This diocese includes the department of Lozère, in France. Suffragan of Bourges under the old régime, it was re-established by the Concordat of 1801 as a suffragan of Lyons and united with the department of Ardèche. The See of Mende lost this second department in 1822 by the creation of the Diocese of Viviers and became a suffragan of Albi. According to late legends belonging to the Limousin cycle of legends relating to St. Martial, he passed through the territory of the Gabali (Gévaudan) of which Mende is the capital, and appointed as its first bishop, St. Severian his disciple, about the beginning of the first century. (See LIMOGES.) The first bishop known to history is Saint Privatus, who according to Gregory of Tours, died in a grotto of Mount Mimmat, a victim of the ill treatment he suffered at the time of the invasion of the Alamanni under their King Chrocus. Gregory of Tours places this event about 260; though Fredegarius puts the invasion of Chrocus at 407. Mgr. Duchesne places the invasion of Chrocus and the death of St. Privatus at the beginning of the reign of Constantine, perhaps before the Council of Arles. It is certain that there was an organized church in the country of the Gabali from about 314, since in that year it was represented at the Council of Arles. We do not know the exact date of the episcopate of Saint Firminus whom the church of Mende honours today. Other bishops of the Gabali, who doubtless resided at Javoulx, near Mende, were: Saint Hilary, present at the Council of Auvergne in 535, and founder of the monastery of Canourgue, and whose personality has been wrongly described in certain traditions concerning Saint Illier, and St. Frézal of Canourgue (ninth century) assassinated, it is said, under Louis le Débonnaire.

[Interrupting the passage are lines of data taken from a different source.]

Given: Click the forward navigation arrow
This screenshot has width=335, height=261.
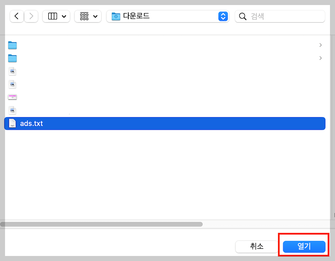Looking at the screenshot, I should click(31, 16).
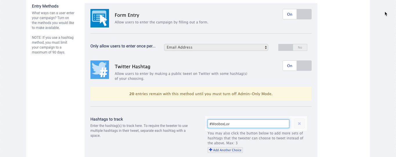Toggle the Form Entry On switch
Screen dimensions: 396x157
click(x=297, y=14)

Towards the year 1000 Mende became the seat of the bishopric. Under Venerable Aldebert III (1151-86), Alexander III passed some days at Mende in 1162; Aldebert Wrote two works, on the passion and on the miracles of St. Privatus whose relics were discovered at Mende in 1170. M. Leopold Delisle has shown us the historical interest of these two works of this bishop. Mende had later as bishops, Guillaume Durand (1285-96), the author of "Speculum juris", and of the "Rationale divinorum officiorum", who was secretary of the general council of Lyons in 1270, and his nephew, Durand le Jeune (1296-1328) who by the act called "Paringe", agreed upon with Philippe le Bel, definitively settled in Gévaudan the respective rights of king and bishop, and who left a work on the general councils and on the reform of abuses. Guillaume de Grimoard, born about 1310 at the castle of Grisac near Mende, was sickly and deformed, but was restored at the prayer of his godfather, St. Elzéar de Sabran, who had come to baptise him. Elected pope in 1362 under the name of Urban V, he administered the Diocese of Mende himself from 1368 to 70 as it had been left vacant by the removal of his nephew to the See of Avignon.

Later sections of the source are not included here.